PROMPT:
How many lines in the data below contain the string "chevron"? Reply with the number alone.

Item coordinate data:

----

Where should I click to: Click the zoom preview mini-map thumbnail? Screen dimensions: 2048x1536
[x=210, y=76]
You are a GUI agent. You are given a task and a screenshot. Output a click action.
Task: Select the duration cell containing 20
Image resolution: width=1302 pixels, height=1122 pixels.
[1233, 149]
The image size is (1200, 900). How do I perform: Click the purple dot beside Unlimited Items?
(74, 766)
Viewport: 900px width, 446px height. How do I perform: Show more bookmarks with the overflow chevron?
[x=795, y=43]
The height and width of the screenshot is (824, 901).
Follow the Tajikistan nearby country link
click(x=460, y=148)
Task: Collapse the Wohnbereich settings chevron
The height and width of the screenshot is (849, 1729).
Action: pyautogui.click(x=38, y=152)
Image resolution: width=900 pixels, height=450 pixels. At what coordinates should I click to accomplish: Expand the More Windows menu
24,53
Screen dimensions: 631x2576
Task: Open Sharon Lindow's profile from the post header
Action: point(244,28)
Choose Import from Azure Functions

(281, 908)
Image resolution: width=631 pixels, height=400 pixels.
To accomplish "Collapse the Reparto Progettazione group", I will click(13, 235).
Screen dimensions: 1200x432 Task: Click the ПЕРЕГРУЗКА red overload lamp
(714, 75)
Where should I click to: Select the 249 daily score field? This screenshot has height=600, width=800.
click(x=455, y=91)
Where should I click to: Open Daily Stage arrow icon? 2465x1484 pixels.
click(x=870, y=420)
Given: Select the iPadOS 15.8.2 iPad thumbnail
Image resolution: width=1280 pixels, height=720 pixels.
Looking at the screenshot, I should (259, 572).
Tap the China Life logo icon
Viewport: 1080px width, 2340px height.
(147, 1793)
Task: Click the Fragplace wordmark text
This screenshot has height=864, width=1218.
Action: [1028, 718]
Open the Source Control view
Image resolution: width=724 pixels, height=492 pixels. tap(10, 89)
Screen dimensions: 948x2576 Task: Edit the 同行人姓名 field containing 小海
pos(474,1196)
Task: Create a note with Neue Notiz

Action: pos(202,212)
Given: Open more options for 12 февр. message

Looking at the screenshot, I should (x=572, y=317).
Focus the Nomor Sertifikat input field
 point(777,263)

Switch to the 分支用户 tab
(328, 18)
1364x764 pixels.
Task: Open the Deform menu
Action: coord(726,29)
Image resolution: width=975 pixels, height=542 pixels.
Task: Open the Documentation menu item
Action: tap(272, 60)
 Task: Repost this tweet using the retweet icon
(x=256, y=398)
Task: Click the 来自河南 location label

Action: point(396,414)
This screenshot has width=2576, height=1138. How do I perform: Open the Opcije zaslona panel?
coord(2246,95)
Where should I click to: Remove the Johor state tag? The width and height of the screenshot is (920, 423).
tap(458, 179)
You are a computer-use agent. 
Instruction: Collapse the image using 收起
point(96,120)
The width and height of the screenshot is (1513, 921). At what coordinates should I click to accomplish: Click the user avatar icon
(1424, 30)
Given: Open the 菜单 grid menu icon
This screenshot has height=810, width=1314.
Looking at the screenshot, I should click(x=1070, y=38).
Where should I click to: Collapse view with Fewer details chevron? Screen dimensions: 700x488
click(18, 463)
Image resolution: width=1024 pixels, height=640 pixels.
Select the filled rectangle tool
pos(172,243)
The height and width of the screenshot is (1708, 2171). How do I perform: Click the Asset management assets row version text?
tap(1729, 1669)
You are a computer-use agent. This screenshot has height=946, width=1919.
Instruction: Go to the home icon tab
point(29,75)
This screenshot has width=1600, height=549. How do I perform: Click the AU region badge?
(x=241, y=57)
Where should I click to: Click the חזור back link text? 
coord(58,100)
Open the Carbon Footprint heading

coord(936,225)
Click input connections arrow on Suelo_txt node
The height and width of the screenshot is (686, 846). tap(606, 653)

----

SOLUTION:
3